Penang Street Food: Laksa Poh Piah

Usually sold by Indians on a bicycle or motorcycle cart, this street food combines both ‘Poh Piah’ (or fried spring rolls) with laksa soup and is unique to Penang.

Penang Street Food: Maggi Goreng with Sunny Side Egg

A popular local mamak place, Ali Mamak Stall serves one of the nicest Maggi Goreng found in Penang.

The Maggi Goreng is a street food style consists of fried instant noodles (usually the Maggi noodles) which is common in Malaysia. It is commonly served at Indian Muslim food stalls or usually called ‘mamak stalls’ locally. The noodles are fried and often served with eggs and fried chicken. Maggi Goreng is a Malay phrase which can be translated as “Fried Maggi”.

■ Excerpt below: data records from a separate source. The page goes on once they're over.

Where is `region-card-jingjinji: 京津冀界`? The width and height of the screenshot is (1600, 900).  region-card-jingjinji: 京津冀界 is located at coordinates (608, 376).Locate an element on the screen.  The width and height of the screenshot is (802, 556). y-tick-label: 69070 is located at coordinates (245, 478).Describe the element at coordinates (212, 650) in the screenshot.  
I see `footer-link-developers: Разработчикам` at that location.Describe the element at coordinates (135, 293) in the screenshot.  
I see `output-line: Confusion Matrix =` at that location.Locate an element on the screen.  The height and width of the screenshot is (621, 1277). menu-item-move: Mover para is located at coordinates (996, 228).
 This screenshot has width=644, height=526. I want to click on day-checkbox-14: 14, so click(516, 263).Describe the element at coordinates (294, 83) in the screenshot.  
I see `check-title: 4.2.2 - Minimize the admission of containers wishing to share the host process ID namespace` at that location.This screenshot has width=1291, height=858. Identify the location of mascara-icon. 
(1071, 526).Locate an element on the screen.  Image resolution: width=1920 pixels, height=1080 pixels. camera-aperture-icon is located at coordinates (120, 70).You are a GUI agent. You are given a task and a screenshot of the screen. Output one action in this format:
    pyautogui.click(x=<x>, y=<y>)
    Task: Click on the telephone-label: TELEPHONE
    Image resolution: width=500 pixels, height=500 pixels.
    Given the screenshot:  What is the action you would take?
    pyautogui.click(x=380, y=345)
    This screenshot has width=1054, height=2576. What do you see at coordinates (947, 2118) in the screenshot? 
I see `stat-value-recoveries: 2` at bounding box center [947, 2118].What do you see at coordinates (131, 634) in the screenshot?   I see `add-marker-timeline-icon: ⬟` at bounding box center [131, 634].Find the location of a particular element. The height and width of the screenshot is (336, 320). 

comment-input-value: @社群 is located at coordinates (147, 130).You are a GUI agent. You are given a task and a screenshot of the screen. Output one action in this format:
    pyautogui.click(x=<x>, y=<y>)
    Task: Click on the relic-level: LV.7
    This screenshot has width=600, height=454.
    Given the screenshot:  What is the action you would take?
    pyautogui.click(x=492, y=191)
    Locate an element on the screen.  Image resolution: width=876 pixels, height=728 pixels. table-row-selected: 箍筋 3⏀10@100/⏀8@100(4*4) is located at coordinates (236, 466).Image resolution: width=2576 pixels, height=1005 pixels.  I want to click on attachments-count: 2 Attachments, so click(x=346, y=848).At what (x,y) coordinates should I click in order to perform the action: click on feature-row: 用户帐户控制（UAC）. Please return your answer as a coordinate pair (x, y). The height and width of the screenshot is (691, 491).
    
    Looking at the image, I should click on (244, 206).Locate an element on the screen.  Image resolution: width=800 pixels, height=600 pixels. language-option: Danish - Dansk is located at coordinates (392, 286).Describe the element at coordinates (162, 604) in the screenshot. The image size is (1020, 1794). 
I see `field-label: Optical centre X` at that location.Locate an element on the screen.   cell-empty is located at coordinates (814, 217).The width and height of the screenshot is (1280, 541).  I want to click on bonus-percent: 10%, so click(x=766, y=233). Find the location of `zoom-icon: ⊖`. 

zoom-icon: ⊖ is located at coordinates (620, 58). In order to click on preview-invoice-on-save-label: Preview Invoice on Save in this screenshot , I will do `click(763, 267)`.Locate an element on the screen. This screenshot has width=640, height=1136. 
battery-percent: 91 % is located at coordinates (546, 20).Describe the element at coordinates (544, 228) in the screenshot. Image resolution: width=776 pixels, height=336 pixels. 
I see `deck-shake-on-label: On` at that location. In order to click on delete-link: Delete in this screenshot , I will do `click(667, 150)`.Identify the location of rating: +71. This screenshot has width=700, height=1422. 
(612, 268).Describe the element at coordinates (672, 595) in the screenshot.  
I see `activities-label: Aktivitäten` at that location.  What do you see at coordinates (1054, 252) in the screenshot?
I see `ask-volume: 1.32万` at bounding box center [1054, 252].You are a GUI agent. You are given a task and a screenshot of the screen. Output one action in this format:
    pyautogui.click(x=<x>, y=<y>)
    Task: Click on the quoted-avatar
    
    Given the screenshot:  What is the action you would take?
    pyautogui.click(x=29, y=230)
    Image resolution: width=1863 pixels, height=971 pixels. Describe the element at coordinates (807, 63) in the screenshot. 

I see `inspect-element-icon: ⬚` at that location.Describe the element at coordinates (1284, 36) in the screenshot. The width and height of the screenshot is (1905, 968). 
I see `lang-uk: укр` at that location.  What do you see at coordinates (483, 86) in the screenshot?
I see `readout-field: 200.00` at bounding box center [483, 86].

Penang Street Food: Lok Lok

Lok Lok is another popular hawker style food in Penang. It is basically a type of steamboat consists of having skewered food being dipped into a shared pot of boiling water. After being cooked with the boiling water, the skewered food is then normally dipped with various sauces before eating.

Penang Street Food: Satay


One of the more common and popular street food, satay can be found in a number of coffeeshops or hawker food centers in Penang. Originally a traditional Malay food, it has since gained popularity among the locals and tourists.

Penang Street Food: Ayer Itam Sisters’ Curry Mee Stall

The most famous curry mee stall in Penang is arguably the Sisters’ Curry Mee Stall at Ayer Itam town. Located just across the road from the Ayer Itam market, the two elderly sisters who operate the stall have been in the business since 1940s (sometimes dubbed as Penang’s living heritage). Their curry mee’s chili paste is homemade using their own secret recipe and in this sense, is unique from the other usual curry mee. They operate the stall daily (except Tuesday), from 7:30am till 1:00pm.